CHAPTER XXVII.
When Margrave had gone, I glanced at the clock,--not yet nine. I resolved
to go at once to Mrs. Poyntz. It was not an evening on which she
received, but doubtless she would see me. She owed me an explanation.
How thus carelessly divulge a secret she had been enjoined to keep; and
this rival, of whom I was ignorant? It was no longer a matter of wonder
that Hargrave should have described Lilian's peculiar idiosyncrasies in
his sketch of his fabulous Pythoness. Doubtless Mrs. Poyntz had, with
unpardonable levity of indiscretion, revealed all of which she disapproved
in my choice. But for what object? Was this her boasted friendship for
me? Was it consistent with the regard she professed for Mrs. Ashleigh and
Lilian? Occupied by these perplexed and indignant thoughts, I arrived at
Mrs. Poyntz's house, and was admitted to her presence. She was
fortunately alone; her daughter and the colonel had gone to some party on
the Hill. I would not take the hand she held out to me on entrance;
seated myself in stern displeasure, and proceeded at once to inquire if
she had really betrayed to Mr. Margrave the secret of my engagement to
Lilian.
"Yes, Allen Fenwick; I have this day told, not only Mr. Margrave, but
every person I met who is likely to tell it to some one else, the secret
of your engagement to Lilian Ashleigh. I never promised to conceal it; on
the contrary, I wrote word to Anne Ashleigh that I would therein act as my
own judgment counselled me. I think my words to you were that 'public
gossip was sometimes the best security for the completion of private
engagements.'"
"Do you mean that Mrs. or Miss Ashleigh recoils from the engagement with
me, and that I should meanly compel them both to fulfil it by calling in
the public to censure them--if--if--Oh, madam, this is worldly artifice
indeed!"
"Be good enough to listen to me quietly. I have never yet showed you the
letter to Mrs. Ashleigh, written by Lady Haughton, and delivered by Mr.
Vigors. That letter I will now show to you; but before doing so I must
enter into a preliminary explanation. Lady Haughton is one of those women
who love power, and cannot obtain it except through wealth and
station,--by her own intellect never obtain it. When her husband died she
was reduced from an income of twelve thousand a year to a jointure of
twelve hundred, but with the exclusive guardianship of a young son, a
minor, and adequate allowances for the charge; she continued, therefore,
to preside as mistress over the establishments in town and country; still
had the administration of her son's wealth and rank.
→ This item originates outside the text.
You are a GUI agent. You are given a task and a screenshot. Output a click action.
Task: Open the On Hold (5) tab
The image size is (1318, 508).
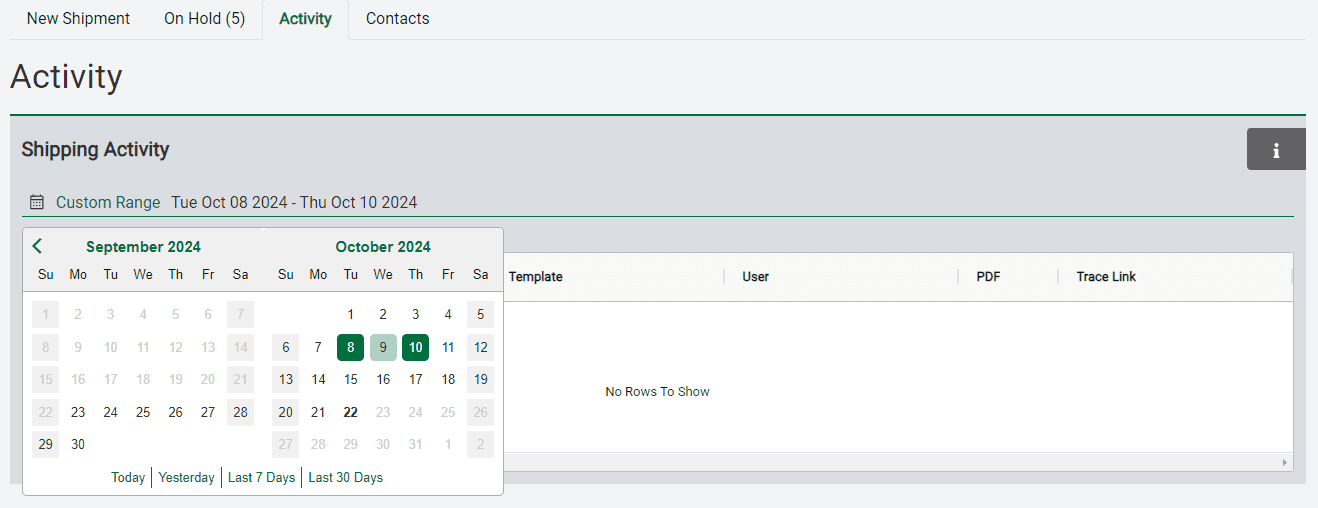(x=204, y=19)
She stinted his
education, in order to maintain her ascendancy over him. He became a
brainless prodigal, spendthrift alike of health and fortune. Alarmed, she
saw that, probably, he would die young and a beggar; his only hope of
reform was in marriage. She reluctantly resolved to marry him to a
penniless, well-born, soft-minded young lady whom she knew she could
control; just before this marriage was to take place he was killed by a
fall from his horse. The Haughton estate passed to his cousin, the
luckiest young man alive,--the same Ashleigh Sumner who had already
succeeded, in default of male issue, to poor Gilbert Ashleigh's landed
possessions. Over this young man Lady Haughton could expect no influence.
She would be a stranger in his house. But she had a niece! Mr. Vigors
assured her the niece was beautiful. And if the niece could become Mrs.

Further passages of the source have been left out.